Wednesday, January 05, 2011

5th January ~ 250 word diary

I put a painting on the wall that I did last week. It was one I’d done alongside Jake during one of his sessions. But when he saw it on the wall today, he dragged a chair over and stood on it to get a better look. He looked at it for a long while. Finally I asked him if he liked it. “Yes! That bootful paintin that one.” I couldn’t have been happier if the snootiest art critic in the world said he liked it. Then he said he wanted to make one too so I showed him how.

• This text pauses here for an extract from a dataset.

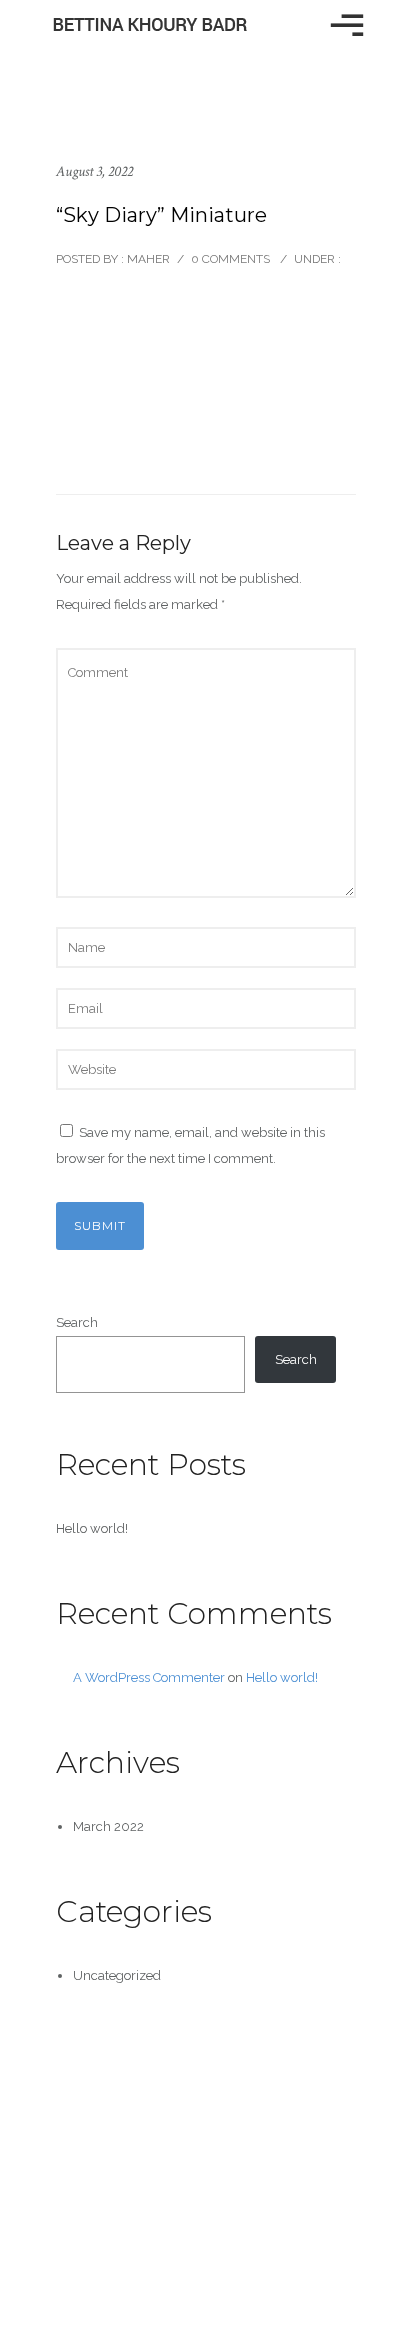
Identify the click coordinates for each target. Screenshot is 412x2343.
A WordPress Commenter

He dripped and shook the paint over his paper with joyous gusto. Just as I was thinking to myself how beautifully the colours were falling, he grabbed a tissue and wiped all the colour together, his whole body moving with the rhythm of his arm. My instinct was an intake a breath and a desire to say, “No, stop, it was perfect just as it was.” And if that didn’t work then, “That’s not how Mummy did it.” Instead I gagged my Inner Control Freak and kept quiet. I looked at Jake. He’d forgotten everything but the moment he was in. It reminded me of something Keri Smith quoted on her blog, “Art is a quality, not a product.” Jake’s still at the age where he lives that quality without even knowing it. I just have to get out of his way and try not to spoil it for him.


My painting

Jake's painting

2 comments:

Anonymous said...

Oooo, well done for not jumping in! It's my biggest wrist-slap-to-self situation at the moment. I get so caught up in the fact that Snow White has managed to paint or crayon something that *I* was envisaging that I whisk it away before she gets a chance to work on it any further. I know this is a bad habit and I should just let her produce what *she* has in mind, or whatever comes naturally. It's just so sad when she "colours in" a drawing and you can no longer see what it was :( Must try harder to let her develop at her own pace.

J C said...

oh my, I know exactly what you're talking about! I am a Community Artist and spend a lot of time doing arts and crafts work with little ones and so often there is a moment where I think "gosh that is really beautiful" but then it gets covered in a layer of brown yuck as they mix everything together - but for them it's not about the finished product and it's be sad if it was, there is nothing that breaks my heart more than a child that starts over and over and over again because they "made a mistake" and that thinks they are "no good at it"... they are the ones who were told the brown yuck had spoiled their picture when they were young I reckon!